Katherine Miller outlines several major objections to or problems with the social exchange theory as developed from early seminal works
- The theory reduces human interaction to a purely rational process that arises from economic theory.
- The theory favors openness as it was developed in the 1970s when ideas of freedom and openness were preferred, but there may be times when openness isn't the best option in a relationship.
- The theory assumes that the ultimate goal of a relationship is intimacy when this might not always be the case.
- The theory places relationships in a linear structure, when some relationships might skip steps or go backwards in terms of intimacy.
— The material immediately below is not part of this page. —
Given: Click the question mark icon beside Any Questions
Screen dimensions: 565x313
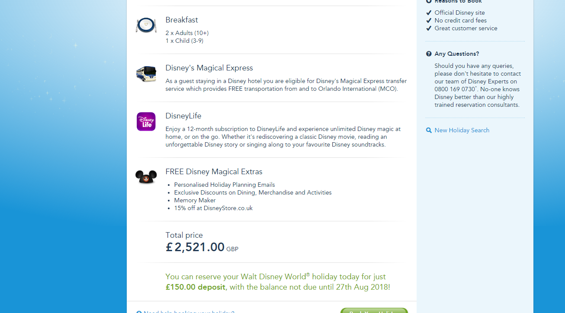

Recent scholars, Russell Cropanzano and Marie S. Mitchell discuss how one of the major issues within the social exchange theory is the lack of information within studies on the various exchange rules. They suggest that the Social Exchange Theory should include psychological and emotional exchanges which are less visible but just as important. Reciprocity is a major exchange rule discussed but, Cropanzano and Mitchell write that the theory would be better understood if more research programs discussed a variety of exchange rules such as altruism, group gain, status consistency and competition. Meeker points out that within the exchange process, each unit takes into account at least the following elements: reciprocity, rationality, altruism (social responsibility), group gain, status, consistency, and competition (rivalry).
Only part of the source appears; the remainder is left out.